§ **WORK REQUIRED**
Using the data below, set down every line from the one containing "Task: Click the calendar icon next to 14:05" through the one containing "Task: Expand the Battery Info panel", inclusive and unchanged. Pictures are to be skipped.

>>>>

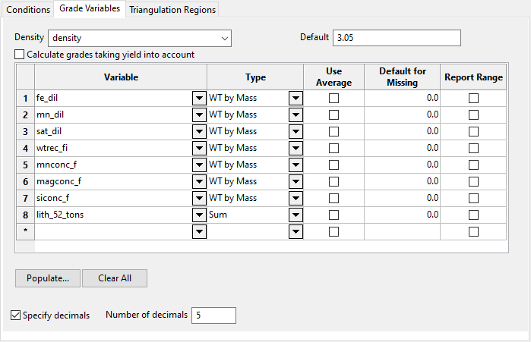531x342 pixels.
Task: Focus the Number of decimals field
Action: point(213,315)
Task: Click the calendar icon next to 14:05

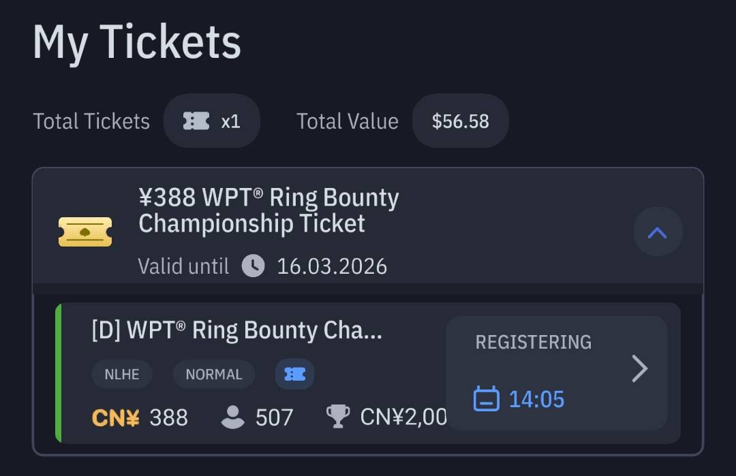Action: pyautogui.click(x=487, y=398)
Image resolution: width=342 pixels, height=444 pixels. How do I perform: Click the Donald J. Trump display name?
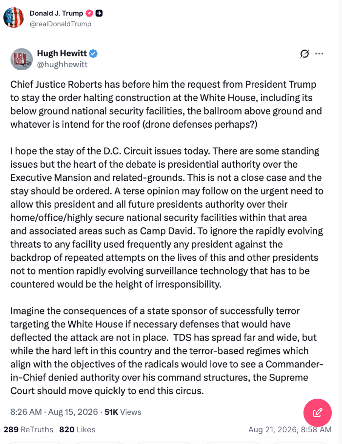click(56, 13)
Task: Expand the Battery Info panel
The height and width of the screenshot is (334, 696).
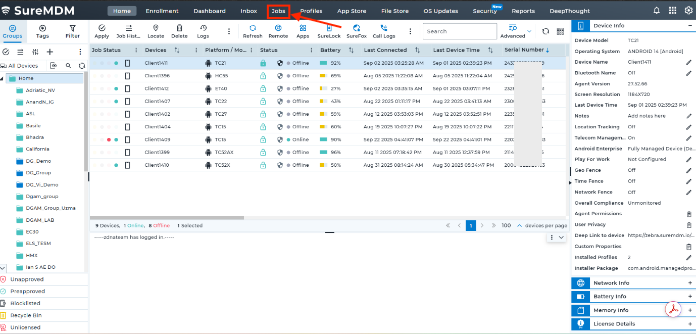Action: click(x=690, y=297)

<<<<
>>>>

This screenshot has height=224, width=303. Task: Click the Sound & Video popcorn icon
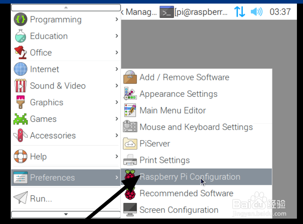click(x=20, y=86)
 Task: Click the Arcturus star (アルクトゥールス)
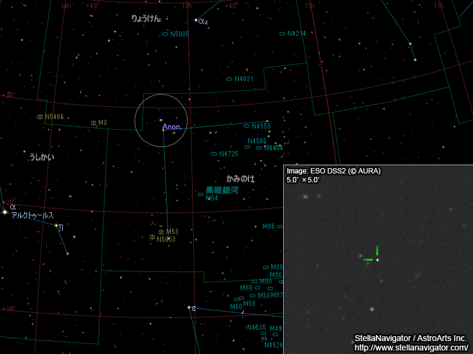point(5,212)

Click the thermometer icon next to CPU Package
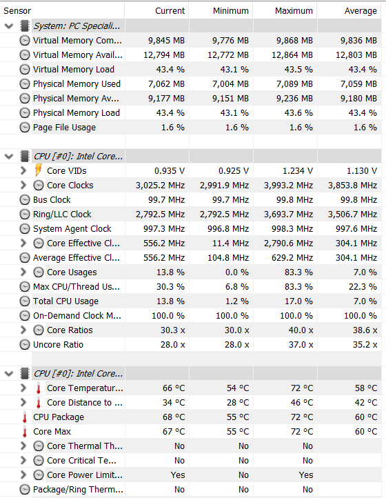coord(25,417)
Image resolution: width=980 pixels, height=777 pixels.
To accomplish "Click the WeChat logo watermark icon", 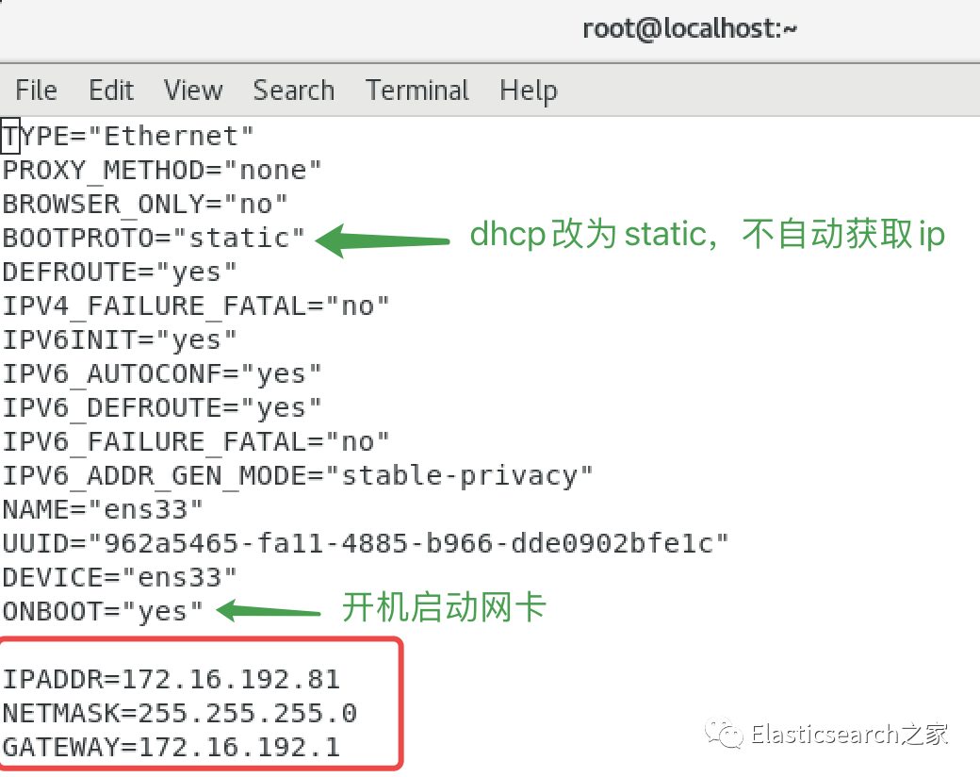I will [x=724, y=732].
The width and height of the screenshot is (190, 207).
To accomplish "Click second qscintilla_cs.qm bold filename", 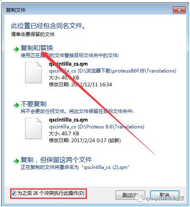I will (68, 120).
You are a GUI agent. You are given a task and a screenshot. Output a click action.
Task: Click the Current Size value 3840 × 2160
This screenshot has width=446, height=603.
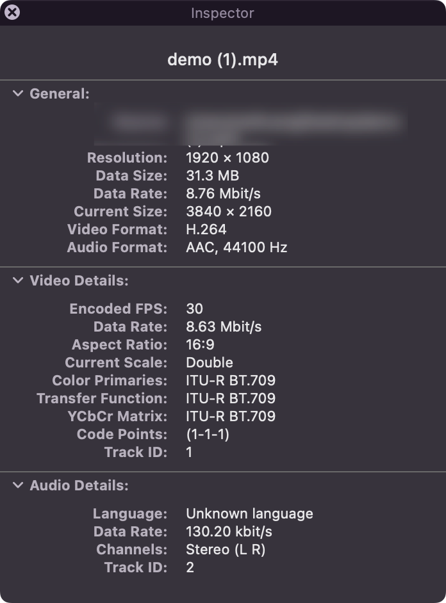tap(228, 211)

<<<<
>>>>

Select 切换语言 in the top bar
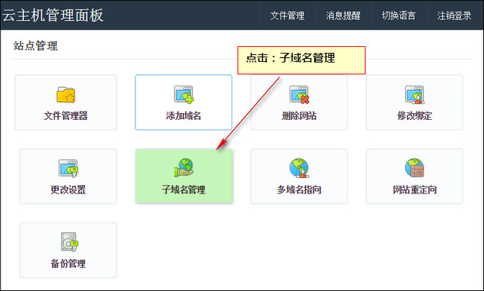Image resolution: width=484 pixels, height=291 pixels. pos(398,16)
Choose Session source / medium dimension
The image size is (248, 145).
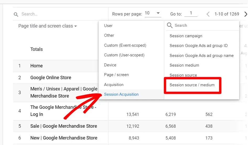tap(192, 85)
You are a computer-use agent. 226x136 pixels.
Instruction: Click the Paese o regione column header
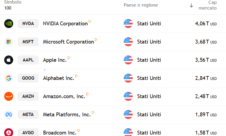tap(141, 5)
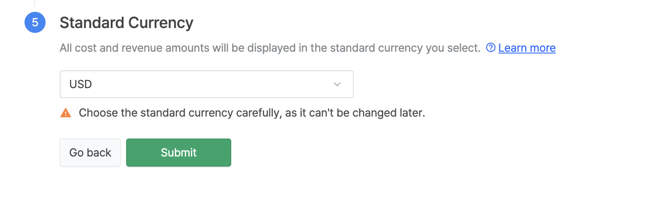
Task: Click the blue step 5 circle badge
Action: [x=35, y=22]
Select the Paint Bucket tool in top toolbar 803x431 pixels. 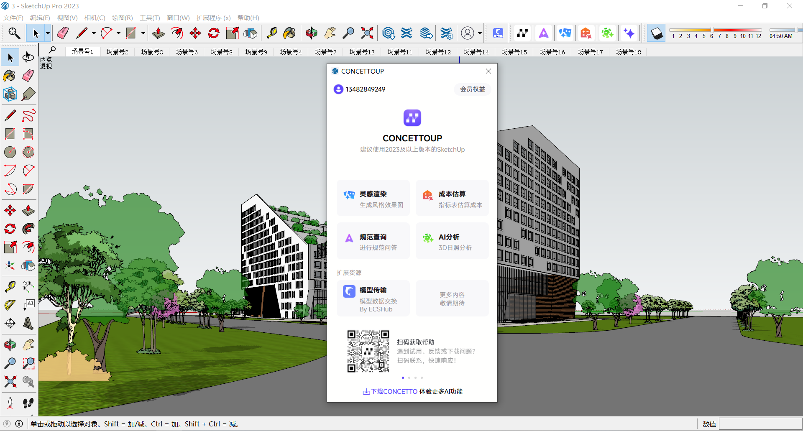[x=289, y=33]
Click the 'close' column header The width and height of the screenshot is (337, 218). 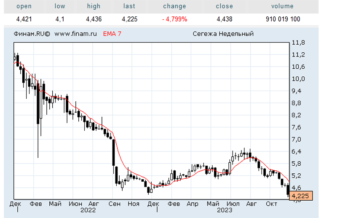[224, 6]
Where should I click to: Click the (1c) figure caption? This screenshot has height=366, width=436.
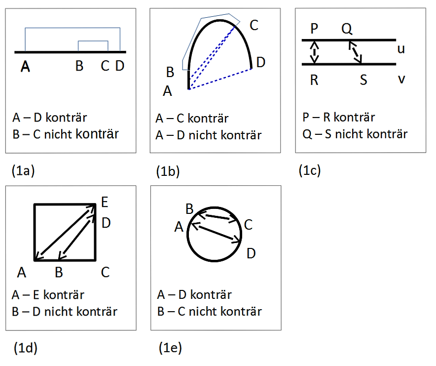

<<<<

§ **YOUR SOLUTION**
Task: Click the calendar icon next to 14:05

Action: pyautogui.click(x=487, y=398)
Image resolution: width=342 pixels, height=444 pixels. How do I perform: Click the Donald J. Trump display name?
click(56, 13)
Task: Expand the Battery Info panel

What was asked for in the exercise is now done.